--- AVAILABLE DATA ---
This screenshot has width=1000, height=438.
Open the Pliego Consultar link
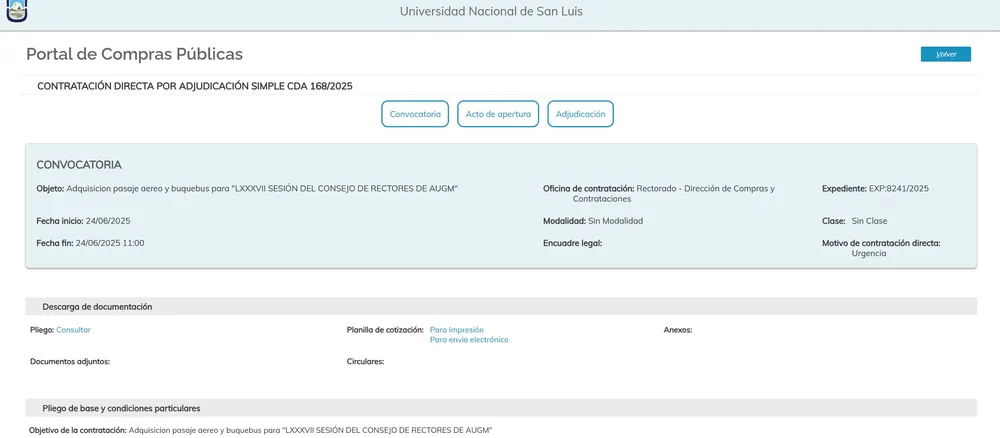click(x=73, y=329)
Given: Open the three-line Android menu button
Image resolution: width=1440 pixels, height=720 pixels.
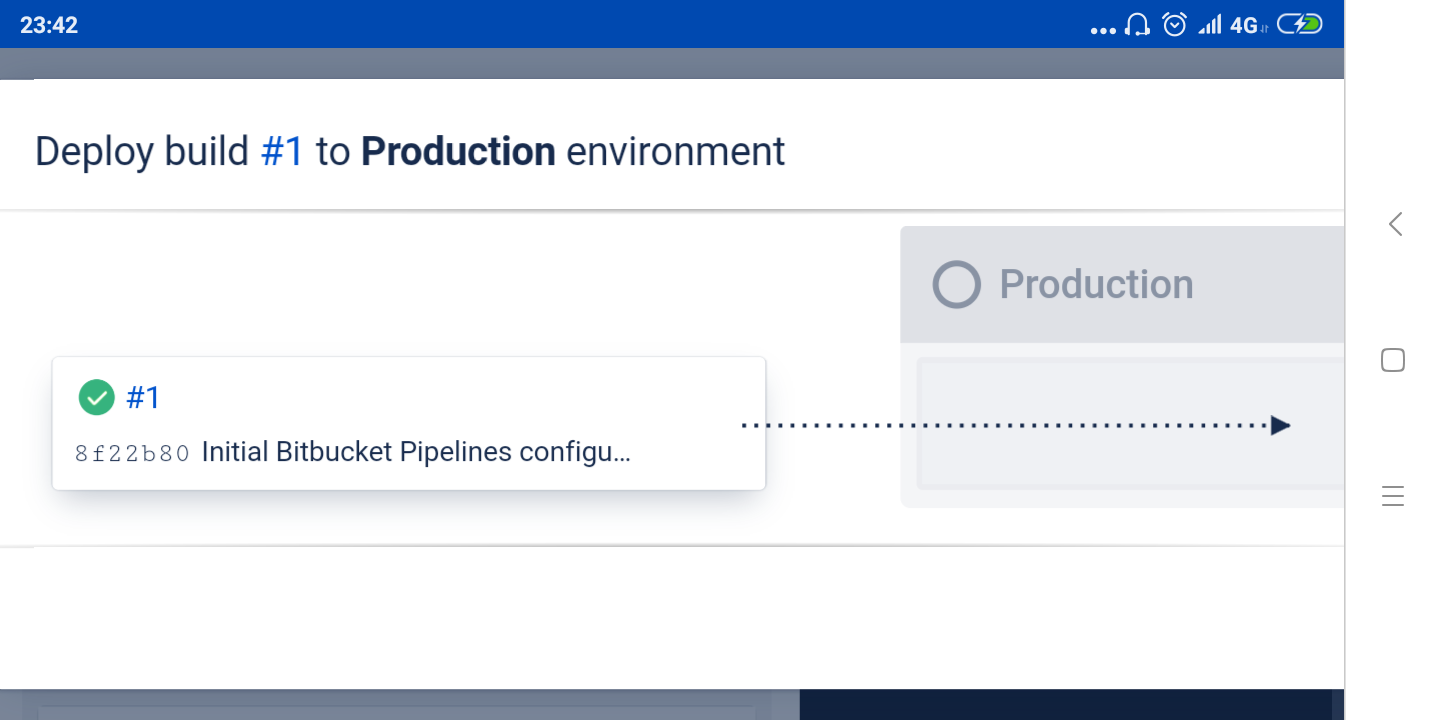Looking at the screenshot, I should pos(1393,496).
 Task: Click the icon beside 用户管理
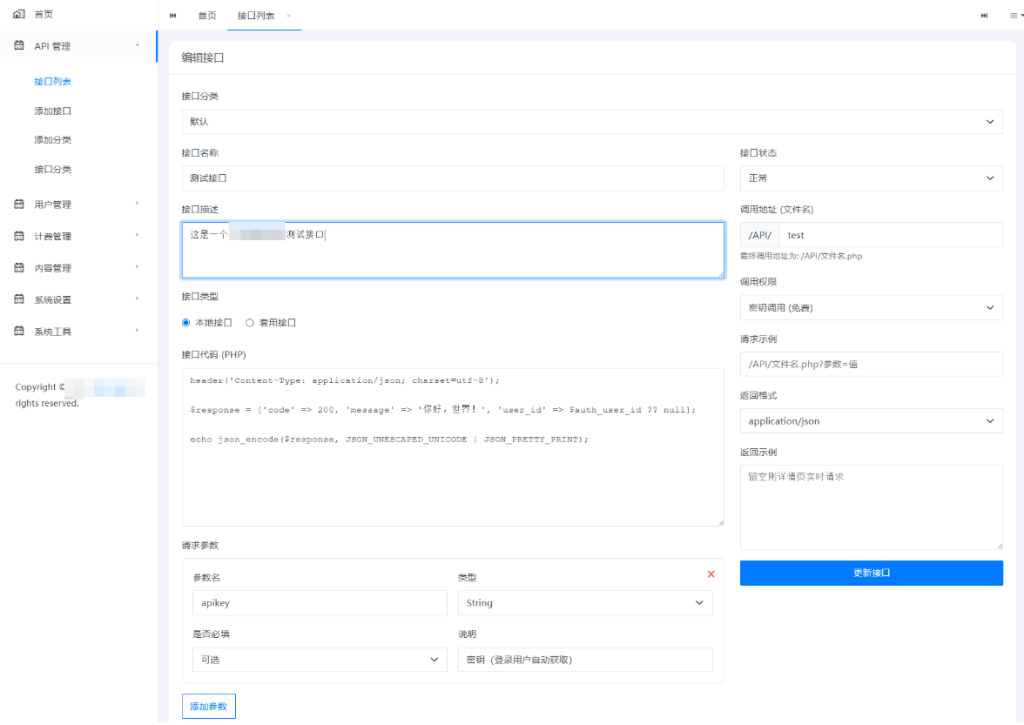tap(19, 204)
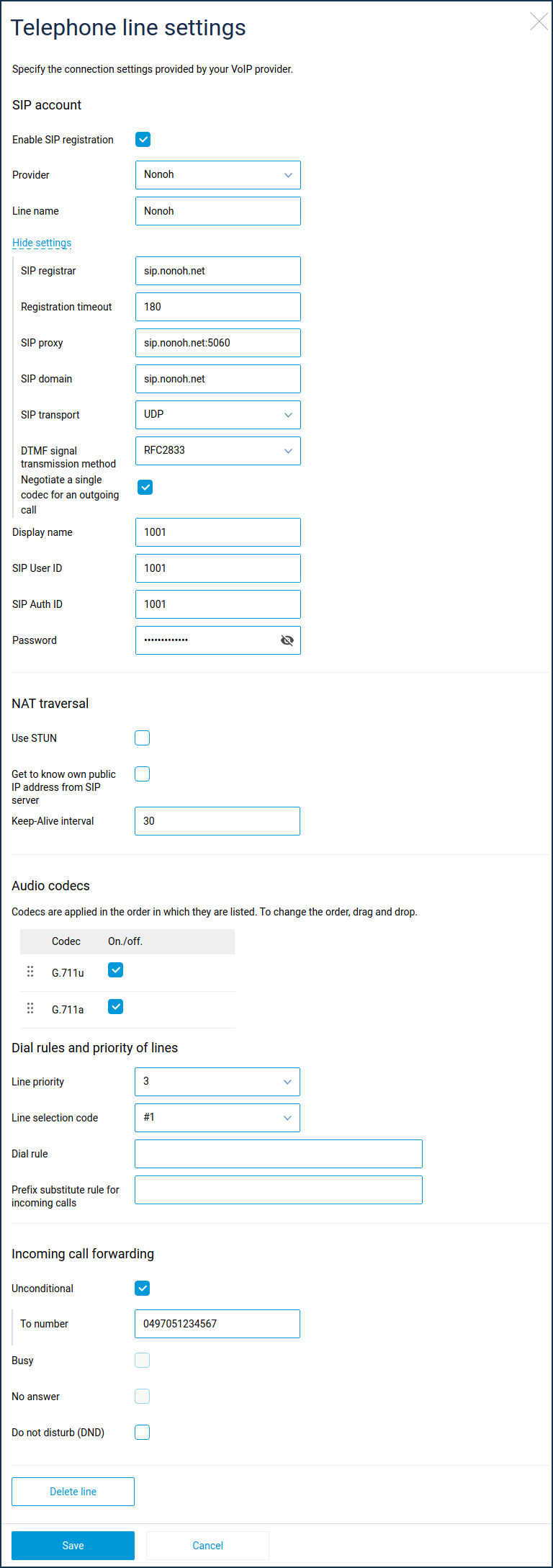Expand the SIP transport dropdown

(x=217, y=415)
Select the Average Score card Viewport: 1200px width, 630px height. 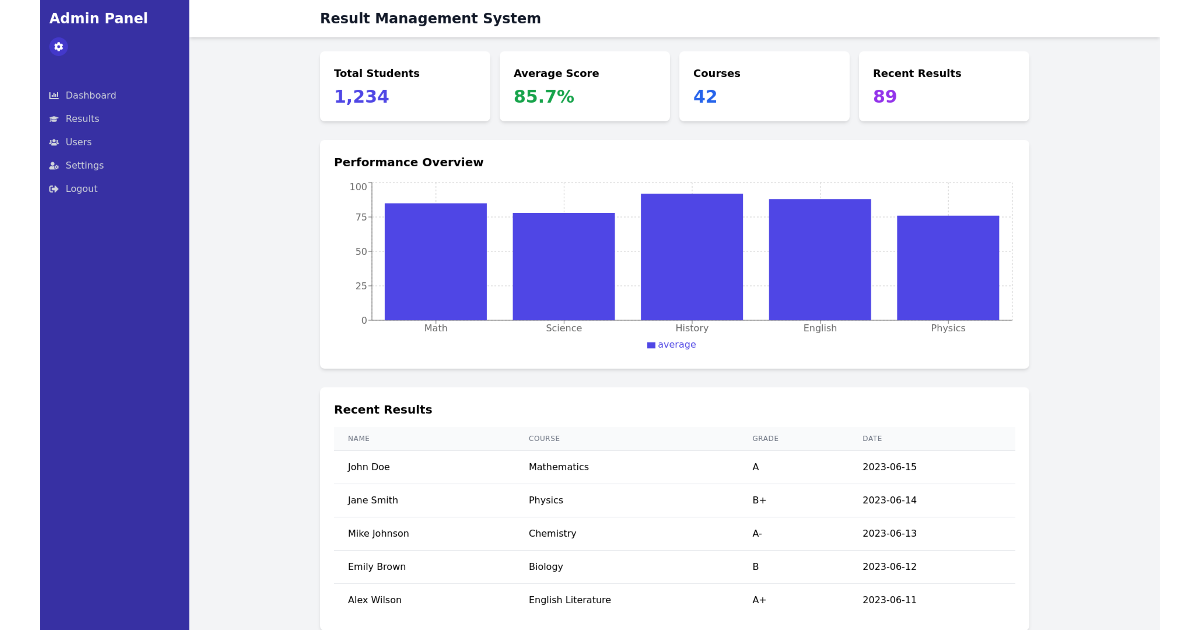[x=584, y=86]
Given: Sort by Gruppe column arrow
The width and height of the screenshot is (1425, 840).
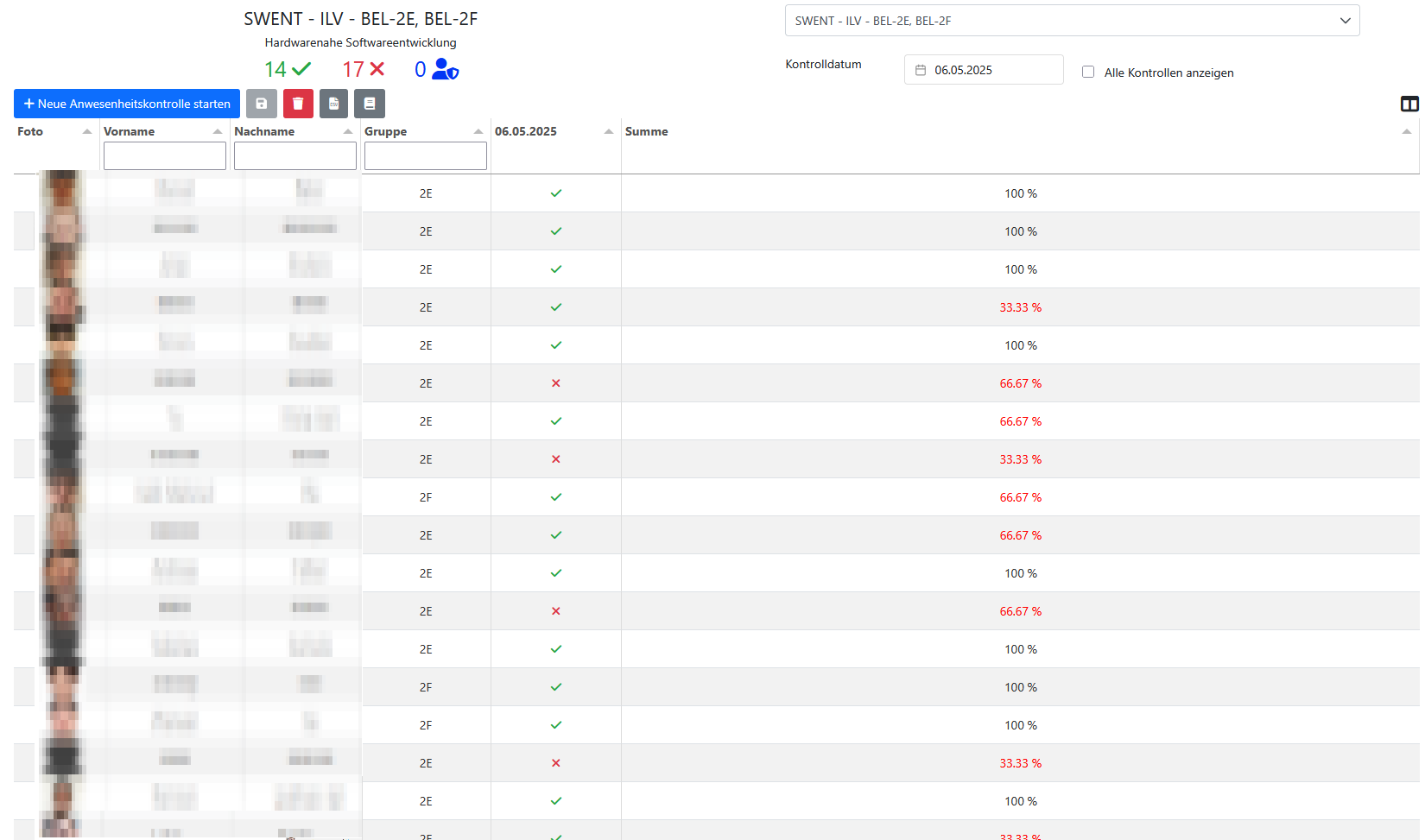Looking at the screenshot, I should 478,132.
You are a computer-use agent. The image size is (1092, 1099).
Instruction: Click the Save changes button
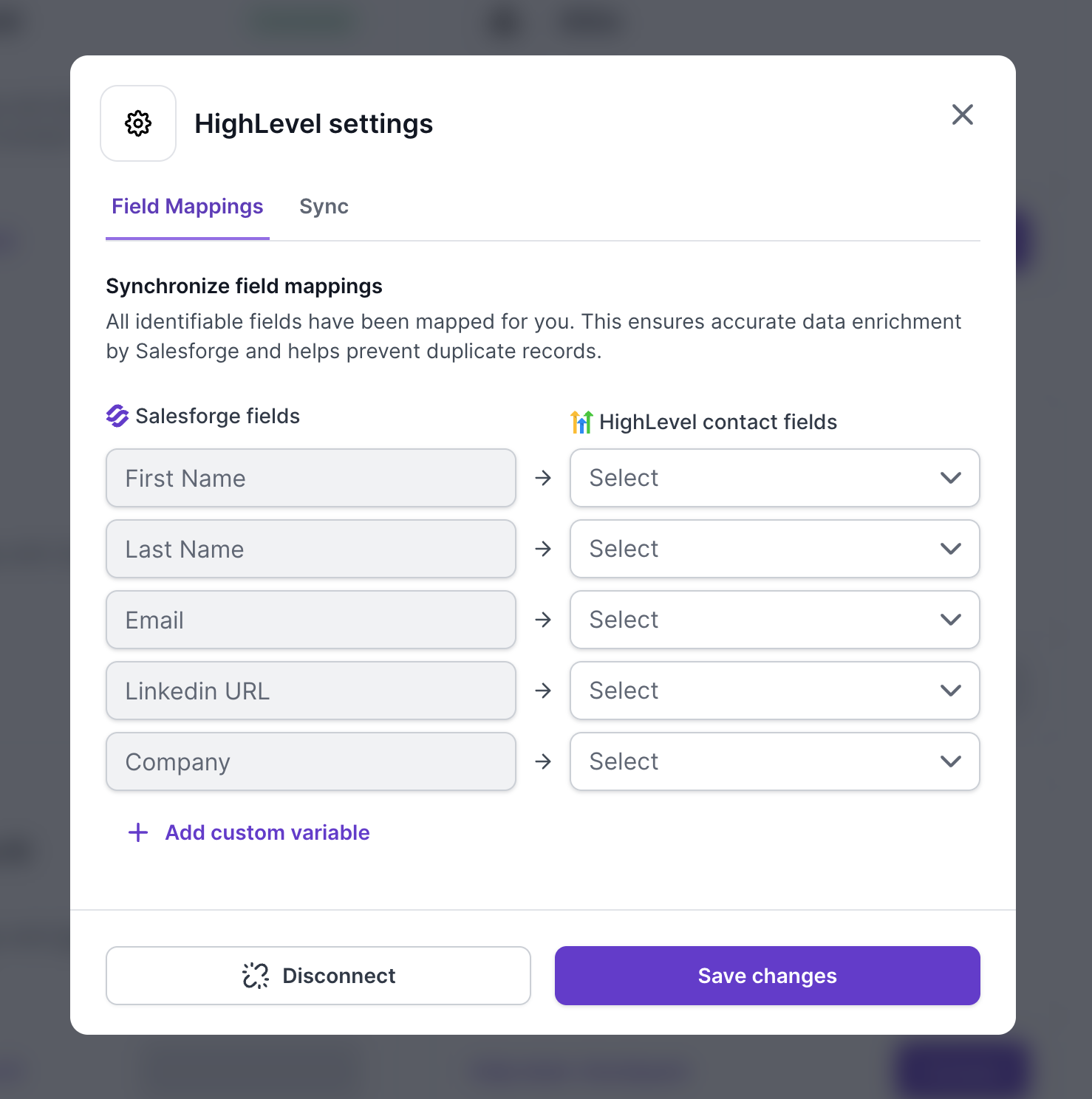click(767, 976)
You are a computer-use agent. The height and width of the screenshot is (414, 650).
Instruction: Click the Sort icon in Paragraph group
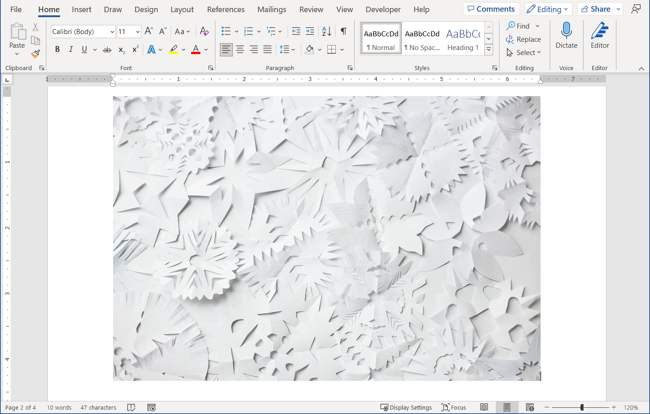326,31
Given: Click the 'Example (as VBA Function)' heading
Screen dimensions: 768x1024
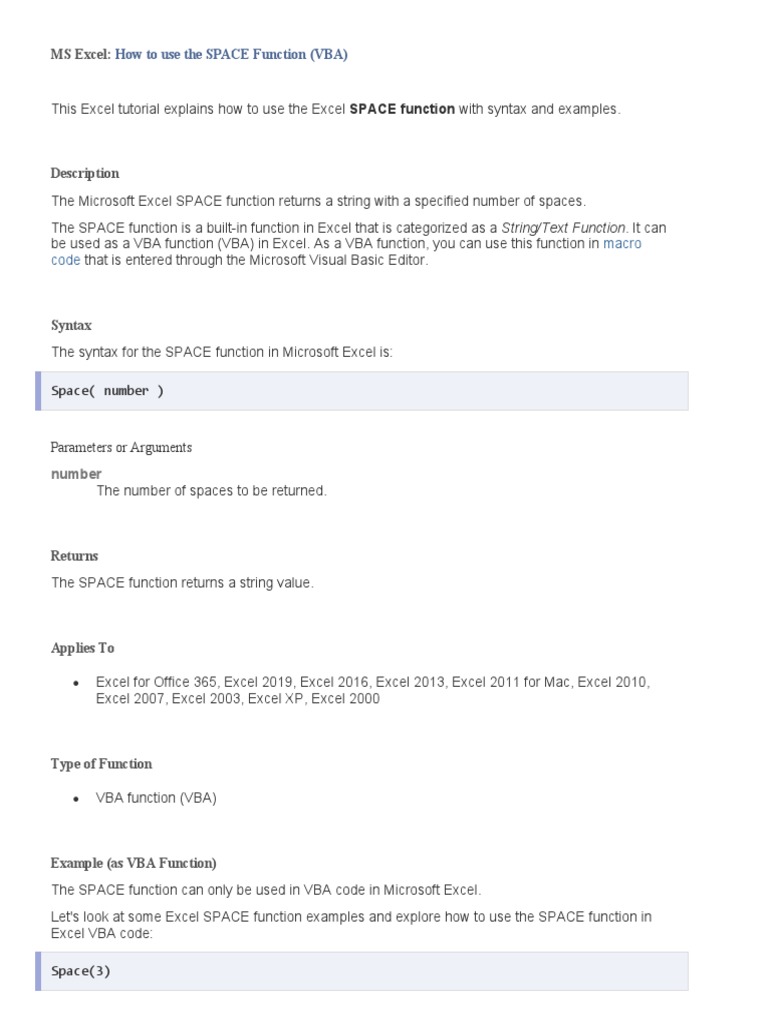Looking at the screenshot, I should click(133, 863).
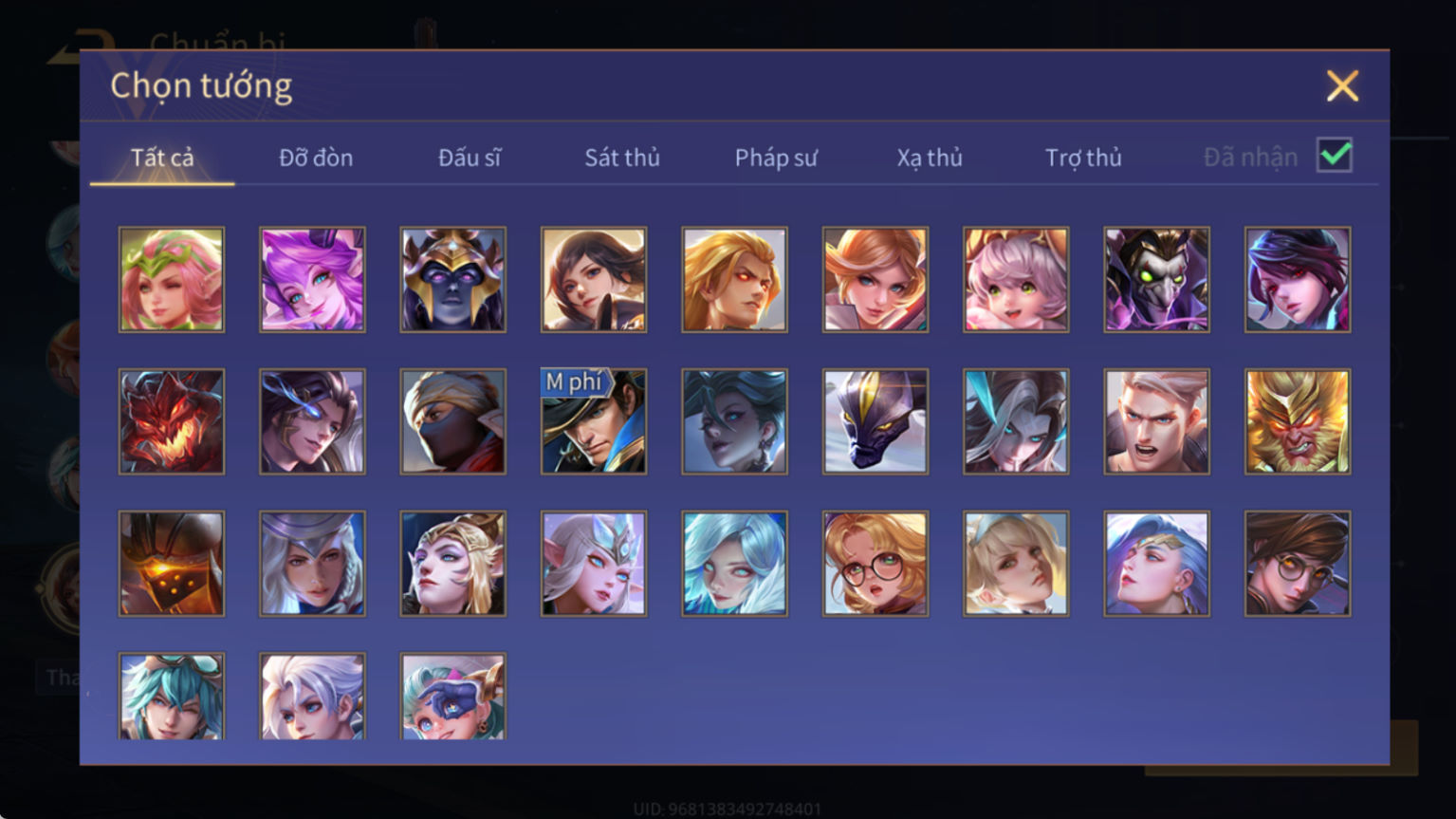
---
EXERCISE INSTRUCTIONS
Return, exactly as they appear, the lines from the line containing "The width and" through the end of the records above, both ends included, without pictures.

TASK RESULT
The width and height of the screenshot is (1425, 840).
Looking at the screenshot, I should 478,132.
You are a computer-use agent. The image size is (1092, 1099).
Instruction: Click the Save changes button
click(767, 976)
You are a computer-use agent. The height and width of the screenshot is (414, 650).
Instruction: Click the Sort icon in Paragraph group
326,31
Given: Click the 'Example (as VBA Function)' heading
Screen dimensions: 768x1024
Looking at the screenshot, I should click(133, 863).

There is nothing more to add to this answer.